The opening night of Notti Stellate, during which the visitors were served with pizza and gelato, was made special by an introduction to the aforementioned documentaries, made by Pasolini and Rossellini, by the Italian Ambassador to India Vincenzo de Luca. This was the first time these documentaries were getting publicly screened in India. Now, as rare as these documentaries are, surprisingly, they are yet to be restored. But when they were screened in their original form as part of “Notti Stellate”, the black & white visuals strongly evoked a strong sense of the ‘50s and ‘60s—the decades in which the Rossellini and Pasolini documentaries were filmed, respectively.
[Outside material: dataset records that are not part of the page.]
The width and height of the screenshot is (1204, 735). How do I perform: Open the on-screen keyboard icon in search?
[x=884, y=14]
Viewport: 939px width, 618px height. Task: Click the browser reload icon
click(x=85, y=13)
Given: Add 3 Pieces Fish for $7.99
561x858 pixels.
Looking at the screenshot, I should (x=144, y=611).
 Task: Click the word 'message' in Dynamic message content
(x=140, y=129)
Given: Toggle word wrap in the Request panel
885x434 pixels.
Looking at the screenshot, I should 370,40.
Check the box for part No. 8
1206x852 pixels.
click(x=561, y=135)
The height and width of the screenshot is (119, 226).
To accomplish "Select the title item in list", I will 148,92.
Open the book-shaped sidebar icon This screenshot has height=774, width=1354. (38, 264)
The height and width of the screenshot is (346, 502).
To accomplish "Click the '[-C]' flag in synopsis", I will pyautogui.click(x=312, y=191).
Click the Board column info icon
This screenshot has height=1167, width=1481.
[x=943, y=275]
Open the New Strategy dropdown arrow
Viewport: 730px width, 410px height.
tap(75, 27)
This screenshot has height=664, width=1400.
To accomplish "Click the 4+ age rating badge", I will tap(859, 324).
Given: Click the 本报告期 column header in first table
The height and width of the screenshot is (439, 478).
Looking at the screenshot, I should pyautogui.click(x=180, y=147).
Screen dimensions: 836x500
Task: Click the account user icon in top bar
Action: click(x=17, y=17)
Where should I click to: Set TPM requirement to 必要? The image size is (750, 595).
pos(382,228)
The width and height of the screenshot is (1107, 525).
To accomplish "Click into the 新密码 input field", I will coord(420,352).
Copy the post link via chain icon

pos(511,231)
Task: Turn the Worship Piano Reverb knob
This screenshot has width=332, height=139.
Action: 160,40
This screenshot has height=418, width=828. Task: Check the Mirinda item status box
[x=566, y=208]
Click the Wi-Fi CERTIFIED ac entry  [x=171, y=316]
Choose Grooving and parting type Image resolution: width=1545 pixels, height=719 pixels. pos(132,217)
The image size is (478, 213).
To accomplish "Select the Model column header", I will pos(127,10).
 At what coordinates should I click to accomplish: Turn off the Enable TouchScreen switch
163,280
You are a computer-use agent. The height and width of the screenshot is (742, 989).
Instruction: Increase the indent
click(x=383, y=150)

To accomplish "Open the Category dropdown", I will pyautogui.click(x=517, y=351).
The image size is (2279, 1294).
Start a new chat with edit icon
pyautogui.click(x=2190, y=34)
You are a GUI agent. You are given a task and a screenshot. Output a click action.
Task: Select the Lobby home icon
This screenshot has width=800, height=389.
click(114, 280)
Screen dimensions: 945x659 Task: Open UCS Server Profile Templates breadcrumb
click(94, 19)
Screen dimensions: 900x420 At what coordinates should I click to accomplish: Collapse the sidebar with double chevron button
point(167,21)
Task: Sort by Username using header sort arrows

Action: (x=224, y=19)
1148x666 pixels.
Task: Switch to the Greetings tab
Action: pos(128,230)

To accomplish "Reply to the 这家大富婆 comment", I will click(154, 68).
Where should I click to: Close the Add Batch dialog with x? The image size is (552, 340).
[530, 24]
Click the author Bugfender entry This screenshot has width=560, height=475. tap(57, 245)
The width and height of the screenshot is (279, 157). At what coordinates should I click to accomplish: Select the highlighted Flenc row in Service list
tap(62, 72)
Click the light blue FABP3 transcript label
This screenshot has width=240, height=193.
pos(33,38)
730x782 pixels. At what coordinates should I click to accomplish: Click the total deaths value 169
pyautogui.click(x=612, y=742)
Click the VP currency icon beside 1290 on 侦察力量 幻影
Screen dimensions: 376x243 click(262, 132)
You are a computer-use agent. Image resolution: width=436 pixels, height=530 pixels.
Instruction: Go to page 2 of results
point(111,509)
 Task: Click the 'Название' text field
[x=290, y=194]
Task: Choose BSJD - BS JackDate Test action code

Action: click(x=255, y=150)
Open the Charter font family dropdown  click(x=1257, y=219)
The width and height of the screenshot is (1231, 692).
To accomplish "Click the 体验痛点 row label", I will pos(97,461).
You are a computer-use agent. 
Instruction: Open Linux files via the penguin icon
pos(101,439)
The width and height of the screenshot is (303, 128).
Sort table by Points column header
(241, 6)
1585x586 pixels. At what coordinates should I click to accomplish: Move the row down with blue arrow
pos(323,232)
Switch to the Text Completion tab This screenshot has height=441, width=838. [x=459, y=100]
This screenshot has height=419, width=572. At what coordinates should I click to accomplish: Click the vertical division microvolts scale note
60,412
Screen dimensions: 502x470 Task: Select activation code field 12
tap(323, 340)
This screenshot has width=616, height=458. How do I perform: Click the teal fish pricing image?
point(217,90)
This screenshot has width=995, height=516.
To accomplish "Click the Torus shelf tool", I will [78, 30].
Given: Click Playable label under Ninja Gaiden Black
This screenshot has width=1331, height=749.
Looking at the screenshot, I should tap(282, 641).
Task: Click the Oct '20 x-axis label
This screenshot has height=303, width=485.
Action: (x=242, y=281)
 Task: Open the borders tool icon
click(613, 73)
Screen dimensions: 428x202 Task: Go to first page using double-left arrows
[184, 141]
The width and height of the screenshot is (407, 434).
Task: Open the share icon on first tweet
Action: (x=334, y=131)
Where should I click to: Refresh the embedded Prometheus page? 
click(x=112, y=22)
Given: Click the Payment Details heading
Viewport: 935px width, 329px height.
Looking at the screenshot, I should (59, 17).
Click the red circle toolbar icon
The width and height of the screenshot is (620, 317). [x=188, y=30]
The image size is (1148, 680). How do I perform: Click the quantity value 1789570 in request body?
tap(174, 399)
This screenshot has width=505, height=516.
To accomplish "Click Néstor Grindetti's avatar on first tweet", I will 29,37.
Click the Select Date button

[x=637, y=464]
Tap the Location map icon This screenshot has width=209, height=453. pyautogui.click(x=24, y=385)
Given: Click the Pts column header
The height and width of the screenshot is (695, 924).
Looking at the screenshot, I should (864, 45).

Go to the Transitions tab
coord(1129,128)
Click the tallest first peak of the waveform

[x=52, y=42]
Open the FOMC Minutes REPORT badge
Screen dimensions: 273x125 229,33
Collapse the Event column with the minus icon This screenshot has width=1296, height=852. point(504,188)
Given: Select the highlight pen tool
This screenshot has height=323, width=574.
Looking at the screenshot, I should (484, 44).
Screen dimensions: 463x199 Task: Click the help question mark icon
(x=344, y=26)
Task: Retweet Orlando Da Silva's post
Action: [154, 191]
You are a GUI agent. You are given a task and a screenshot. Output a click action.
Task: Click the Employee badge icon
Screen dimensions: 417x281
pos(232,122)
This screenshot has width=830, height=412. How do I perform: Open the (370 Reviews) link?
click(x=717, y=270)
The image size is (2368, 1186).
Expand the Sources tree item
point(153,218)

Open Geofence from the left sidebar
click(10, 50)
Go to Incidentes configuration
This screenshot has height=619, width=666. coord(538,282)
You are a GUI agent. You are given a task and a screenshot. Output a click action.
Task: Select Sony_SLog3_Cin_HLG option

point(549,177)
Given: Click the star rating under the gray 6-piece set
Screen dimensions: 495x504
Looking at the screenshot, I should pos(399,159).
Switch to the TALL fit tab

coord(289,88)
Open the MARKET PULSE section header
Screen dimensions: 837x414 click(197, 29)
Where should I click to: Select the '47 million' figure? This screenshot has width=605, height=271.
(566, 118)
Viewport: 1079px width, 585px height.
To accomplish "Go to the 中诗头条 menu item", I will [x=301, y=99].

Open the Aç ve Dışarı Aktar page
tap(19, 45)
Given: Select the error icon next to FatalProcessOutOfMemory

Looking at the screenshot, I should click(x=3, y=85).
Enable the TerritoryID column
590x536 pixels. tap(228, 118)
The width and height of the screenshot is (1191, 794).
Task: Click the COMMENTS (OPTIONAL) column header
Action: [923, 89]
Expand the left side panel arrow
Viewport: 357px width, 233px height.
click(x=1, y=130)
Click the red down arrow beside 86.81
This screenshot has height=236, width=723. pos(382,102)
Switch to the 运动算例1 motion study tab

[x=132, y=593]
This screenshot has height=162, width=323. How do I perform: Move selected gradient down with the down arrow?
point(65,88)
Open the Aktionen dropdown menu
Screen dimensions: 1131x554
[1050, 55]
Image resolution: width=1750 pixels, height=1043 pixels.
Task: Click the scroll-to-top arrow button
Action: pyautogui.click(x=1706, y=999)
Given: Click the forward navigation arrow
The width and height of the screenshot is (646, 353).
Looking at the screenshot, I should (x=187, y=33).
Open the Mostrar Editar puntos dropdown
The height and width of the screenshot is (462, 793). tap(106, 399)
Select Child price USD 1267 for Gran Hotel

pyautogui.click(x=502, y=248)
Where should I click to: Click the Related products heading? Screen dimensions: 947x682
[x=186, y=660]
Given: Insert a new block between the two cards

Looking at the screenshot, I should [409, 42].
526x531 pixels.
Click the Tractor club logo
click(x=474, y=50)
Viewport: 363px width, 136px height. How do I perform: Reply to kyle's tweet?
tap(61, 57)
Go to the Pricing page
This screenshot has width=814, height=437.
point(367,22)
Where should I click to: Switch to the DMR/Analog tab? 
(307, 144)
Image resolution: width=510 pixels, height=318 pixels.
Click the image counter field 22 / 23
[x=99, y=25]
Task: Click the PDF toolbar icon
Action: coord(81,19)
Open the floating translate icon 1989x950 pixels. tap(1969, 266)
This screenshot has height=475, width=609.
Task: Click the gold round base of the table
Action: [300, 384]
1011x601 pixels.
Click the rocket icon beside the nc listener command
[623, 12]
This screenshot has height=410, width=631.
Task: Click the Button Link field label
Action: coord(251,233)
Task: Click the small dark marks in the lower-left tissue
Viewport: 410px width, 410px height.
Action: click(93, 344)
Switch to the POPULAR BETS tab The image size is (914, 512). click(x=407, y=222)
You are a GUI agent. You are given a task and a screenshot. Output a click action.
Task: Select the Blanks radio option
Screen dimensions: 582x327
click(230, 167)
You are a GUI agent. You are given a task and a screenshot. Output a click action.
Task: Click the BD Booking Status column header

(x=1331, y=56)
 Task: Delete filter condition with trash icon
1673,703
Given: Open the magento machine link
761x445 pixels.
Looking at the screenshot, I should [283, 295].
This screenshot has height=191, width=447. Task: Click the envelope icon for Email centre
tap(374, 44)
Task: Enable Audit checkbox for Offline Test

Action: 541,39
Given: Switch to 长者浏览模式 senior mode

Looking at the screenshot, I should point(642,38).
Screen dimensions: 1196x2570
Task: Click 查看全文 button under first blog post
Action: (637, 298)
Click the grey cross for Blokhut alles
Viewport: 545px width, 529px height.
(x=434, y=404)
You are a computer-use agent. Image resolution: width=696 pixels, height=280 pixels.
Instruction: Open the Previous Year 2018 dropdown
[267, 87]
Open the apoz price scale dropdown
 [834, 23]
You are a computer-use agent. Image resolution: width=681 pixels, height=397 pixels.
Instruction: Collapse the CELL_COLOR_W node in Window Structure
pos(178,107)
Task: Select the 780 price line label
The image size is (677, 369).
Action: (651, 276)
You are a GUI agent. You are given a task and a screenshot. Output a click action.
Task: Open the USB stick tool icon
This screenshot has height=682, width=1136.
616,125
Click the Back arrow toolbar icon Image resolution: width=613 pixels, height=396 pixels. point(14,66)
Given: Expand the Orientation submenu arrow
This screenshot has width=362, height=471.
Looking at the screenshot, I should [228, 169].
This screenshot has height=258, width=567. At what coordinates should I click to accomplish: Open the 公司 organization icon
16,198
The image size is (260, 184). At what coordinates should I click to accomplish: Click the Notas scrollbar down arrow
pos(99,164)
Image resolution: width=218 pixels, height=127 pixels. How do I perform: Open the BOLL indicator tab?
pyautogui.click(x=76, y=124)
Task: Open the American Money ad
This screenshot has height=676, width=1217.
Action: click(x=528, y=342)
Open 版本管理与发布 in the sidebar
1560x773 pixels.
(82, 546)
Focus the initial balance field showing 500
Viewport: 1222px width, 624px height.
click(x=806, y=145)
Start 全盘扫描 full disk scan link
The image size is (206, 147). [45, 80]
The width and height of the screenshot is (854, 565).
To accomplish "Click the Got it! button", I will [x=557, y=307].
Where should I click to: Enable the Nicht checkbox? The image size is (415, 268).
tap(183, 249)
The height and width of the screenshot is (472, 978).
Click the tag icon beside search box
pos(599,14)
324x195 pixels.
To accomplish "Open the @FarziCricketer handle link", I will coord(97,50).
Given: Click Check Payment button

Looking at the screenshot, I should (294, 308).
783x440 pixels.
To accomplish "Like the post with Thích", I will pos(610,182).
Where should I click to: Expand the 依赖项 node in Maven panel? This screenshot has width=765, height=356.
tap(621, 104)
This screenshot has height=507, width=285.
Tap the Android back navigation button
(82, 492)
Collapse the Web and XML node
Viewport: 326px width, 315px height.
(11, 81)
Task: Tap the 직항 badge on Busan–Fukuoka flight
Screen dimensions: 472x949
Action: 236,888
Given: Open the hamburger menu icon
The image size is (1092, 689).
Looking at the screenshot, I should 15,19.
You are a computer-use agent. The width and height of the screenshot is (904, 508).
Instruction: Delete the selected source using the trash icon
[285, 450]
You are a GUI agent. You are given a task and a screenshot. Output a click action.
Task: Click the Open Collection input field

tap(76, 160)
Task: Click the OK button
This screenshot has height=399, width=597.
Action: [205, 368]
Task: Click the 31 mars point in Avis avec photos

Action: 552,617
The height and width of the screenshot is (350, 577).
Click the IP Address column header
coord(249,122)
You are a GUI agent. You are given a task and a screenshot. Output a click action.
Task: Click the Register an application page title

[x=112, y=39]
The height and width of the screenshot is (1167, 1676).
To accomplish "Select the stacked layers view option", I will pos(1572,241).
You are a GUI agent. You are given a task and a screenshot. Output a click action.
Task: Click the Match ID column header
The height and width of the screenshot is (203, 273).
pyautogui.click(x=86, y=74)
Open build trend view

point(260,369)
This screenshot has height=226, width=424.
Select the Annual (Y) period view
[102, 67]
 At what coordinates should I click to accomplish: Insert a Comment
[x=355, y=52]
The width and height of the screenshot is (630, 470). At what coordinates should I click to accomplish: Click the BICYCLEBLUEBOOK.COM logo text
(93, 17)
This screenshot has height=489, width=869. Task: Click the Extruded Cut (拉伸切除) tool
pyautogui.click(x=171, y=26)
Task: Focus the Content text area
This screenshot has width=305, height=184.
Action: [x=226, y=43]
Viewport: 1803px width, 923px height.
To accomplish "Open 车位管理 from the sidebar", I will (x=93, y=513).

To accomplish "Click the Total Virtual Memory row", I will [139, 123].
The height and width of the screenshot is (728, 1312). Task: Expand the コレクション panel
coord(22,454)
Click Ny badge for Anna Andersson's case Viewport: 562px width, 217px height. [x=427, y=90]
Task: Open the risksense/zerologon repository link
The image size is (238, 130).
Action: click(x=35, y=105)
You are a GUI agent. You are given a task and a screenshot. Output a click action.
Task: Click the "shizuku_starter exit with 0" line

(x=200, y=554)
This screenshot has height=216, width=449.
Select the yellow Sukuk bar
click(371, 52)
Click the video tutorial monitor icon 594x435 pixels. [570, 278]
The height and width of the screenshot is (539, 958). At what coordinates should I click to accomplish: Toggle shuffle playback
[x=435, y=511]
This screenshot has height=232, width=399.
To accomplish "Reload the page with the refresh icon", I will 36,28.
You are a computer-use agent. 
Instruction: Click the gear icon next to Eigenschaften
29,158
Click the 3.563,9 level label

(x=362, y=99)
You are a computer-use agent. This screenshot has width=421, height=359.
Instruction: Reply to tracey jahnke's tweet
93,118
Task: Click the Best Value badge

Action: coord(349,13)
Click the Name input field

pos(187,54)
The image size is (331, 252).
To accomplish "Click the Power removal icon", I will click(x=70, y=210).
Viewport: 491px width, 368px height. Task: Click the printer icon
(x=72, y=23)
As evident from their titles, both the documentaries share a strong association with India. When Rossellini visited India in the late 1950s to direct a documentary mini-series for the Italian and French televisions on Nehruvian India, he also ended up making a semi fictional feature length film with documentary elements titled “India: Matri Bhumi”. The film essentially consists of vignettes through which Rossellini’s impressions and feelings about India and its society emerge. Interestingly, the drafted script, originally written with Iranian diplomat Fereyoun Hoveyda, completely changed as soon as he started to work with the young Indian screenwriter Sonali Senroy Das Gupta. The hybrid film combines the Neorealist style that Rossellini helped develop in Italy with poetic voice-over narration. Rossellini shot the documentary mini-series “India Through Rossellini’s Eyes” parallel to “India: Matri Bhumi” with the same team.

Now, in the episode titled “Heading South” of the documentary mini-series that was screened as part of “Notti Stellate”, Rossellini reads out the recipe for making “dal”. He then shows the rice fields and peasant villages of southern India. The produce is subsequently taken to the markets in the city centres. The episode also shows the artistic heritage of one such city, Madurai, with its temples bursting with figurines with an almost Baroque opulence of ornamentation. A master working at the height of his powers, Rossellini exercises an exemplary control over his mise en scene. The camera angles and movements are so meticulously planned and executed that there’s not a single frame that goes wasted.  Unlike most Western intellectuals who had previously tried to capture India, Rossellini shows great empathy in his presentation of India. He doesn’t see India as a land of jungles and snake charmers; he is interested in presenting a young country that has recently freed itself from the shackles of colonialism. An age old civilization that’s on its way to embracing modernity though the construction of dams, bridges and whatnot, but one that’s also committed to preserving its rich culture and values.

As for Pasolini, a culturally rich country like India represented the true “spirit of Bandung”. At the historic Bandung Conference of 1955, the participating nations of Asia and Africa had tried to envision alternative ways of working together in the bipolar world of the Cold War. The event marked the birth of the Non-Alignment Movement and left its mark on a generation of writers, artists, and filmmakers, including Pasolini.  “Notes for a Film on India” offers a fascinating take on India by Pasolini who had come here to make a feature film. Unfortunately, the film never got made, but Pasolini nevertheless was able to shoot some interviews with Indian people from all walks of life to learn more about the country.

The 33-minute-long documentary was created by Pasolini from the material he shot whiles doing recces for his proposed film to be made in India about a king who gives up his body to feed a starving tiger. Here, Pasolini narrates the challenges of India and its charms amidst all the problems the country faces. An increasingly cynical Pasolini examines the challenges India faces in modernizing itself, posing the all important question: Can India prevent losing its true identity in the process? During his encounter with a boy belonging to one of the backward castes, Pasolini asks him whether or not he believes he could one day be the prime minister of India. To his great surprise, the boy enthusiastically replies in the affirmative.

The documentaries by Rossellini and Pasolini (screened at major festivals across the globe) demonstrate how leading Italian intellectuals over the years have taken keen interest in India right from its early years as a young country trying to find a new independent identity in a world engulfed in the gaping maw of the Cold War while simultaneously trying to keep its culture and values intact. Separated by a about a decade, both these humanistic documentaries had succeeded in reintroducing India to the world with rare honesty and empathy.